Wie werde ich Sachverständiger?
Bestellungsgrundlagen
Die Handwerkskammer bestellt und vereidigt auf Antrag gemäß § 91 Abs. 1 Nr. 8 und Abs. 4 der Handwerksordnung Sachverständige zur Erstattung von Gutachten über Waren, Leistungen und Preise von Handwerkern und vom handwerksähnlichen Gewerbe.
Bestellungsvoraussetzungen
(1) Für das Sachgebiet, für das eine öffentliche Bestellung beantragt wird, muss ein allgemeiner Bedarf an Sachverständigenleistungen bestehen. Die Sachgebiete und die Bestellungsvoraussetzungen für das einzelne Sachgebiet werden durch die Handwerkskammer bestimmt.
(2) Als Sachverständiger der Handwerkskammer Niederbayern-Oberpfalz kann nur öffentlich bestellt und vereidigt werden, wer
(2) 1. a. in ihrer Handwerksrolle als Inhaber oder als Gesellschafter einer Personengesellschaft bzw. Geschäftsführer oder Vorstand einer juristischen Person eingetragen ist und dabei in seiner Person die Eintragungsvoraussetzungen erfüllt oder als Betriebsleiter verzeichnet ist oder
(2) 1. b. als Inhaber, Gesellschafter einer Personengesellschaft bzw. Geschäftsführer oder Vorstand einer juristischen Person in ihrem Verzeichnis der zulassungsfreien Handwerke oder der handwerksähnlichen Gewerbe eingetragen ist. Gleiches gilt für Gesellschafter von dort eingetragenen juristischen Personen, die in diesem Unternehmen handwerklich tätig sind.

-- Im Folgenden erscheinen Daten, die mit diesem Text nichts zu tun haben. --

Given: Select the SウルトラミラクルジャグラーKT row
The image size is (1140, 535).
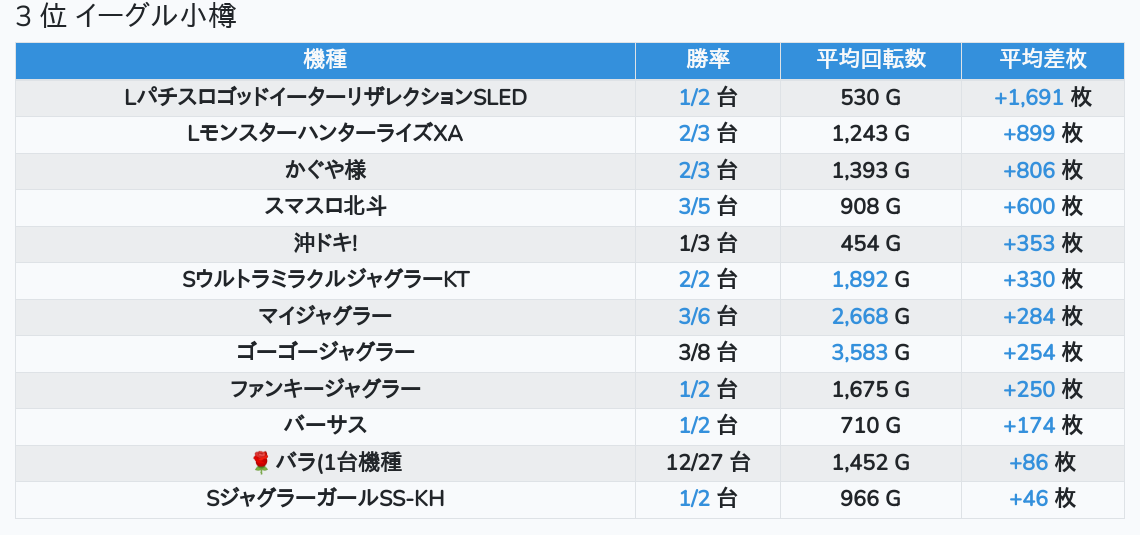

(2) 2. über eine ausreichende Lebens- und Berufserfahrung verfügt,
(2) 3. die persönliche Eignung insbesondere Zuverlässigkeit sowie die körperliche und geistige Leistungsfähigkeit entsprechend den Anforderungen des beantragten Sachgebiets besitzt;
(2) 4. seine besondere Sachkunde (erheblich über dem Durchschnitt liegende Fachkenntnisse und Fertigkeiten), die notwendige praktische Erfahrung und die Fähigkeit, Gutachten zu erstatten, nachweist; § 36a GewO gilt entsprechend;
(2) 5. über die zur Ausübung der Tätigkeit als Sachverständiger erforderlichen Einrichtungen verfügt;
(2) 6. in geordneten wirtschaftlichen Verhältnissen lebt;
(2) 7. die Gewähr für Unparteilichkeit und Unabhängigkeit bei der Erstattung von Gutachten sowie für die Einhaltung der Verpflichtungen eines öffentlich bestellten und vereidigten Sachverständigen bietet,
(2) 8. nach Maßgabe der gesetzlichen Vorschriften jederzeit und uneingeschränkt für die Sachverständigentätigkeit zur Verfügung steht.
Der Nachweis dieser Voraussetzung obliegt dem Antragsteller
(3) Eine Bestellung und Vereidigung in anderen Fällen kann nur erfolgen, wenn die nachstehenden Voraussetzungen erfüllt sind:
(3) 1. Steht der Antragsteller in einem Arbeits- oder Dienstverhältnis, hat er nachzuweisen, dass
(3) 1. a. er die Voraussetzungen des Abs. 2 Nrn. 2 bis 8 erfüllt,
(3) 1. b. er im Falle eines zulassungspflichtigen Handwerks die Voraussetzung zur Eintragung in die Handwerksrolle erfüllt,
(3) 1. c. sein Anstellungsvertrag den Erfordernissen des Abs. 2 S. 1 Nr. 7 nicht entgegensteht und dass er seine Sachverständigentätigkeit höchstpersönlich ausüben kann;
(3) 1. d. er bei seiner Sachverständigentätigkeit im Einzelfall keinen fachlichen Weisungen unterliegt und seine Gutachten selbst unterschreiben und mit dem ihm verliehenen Rundstempel versehen kann;
(3) 1. e. ihn sein Arbeitgeber im erforderlichen Umfang für die Sachverständigentätigkeit freistellt.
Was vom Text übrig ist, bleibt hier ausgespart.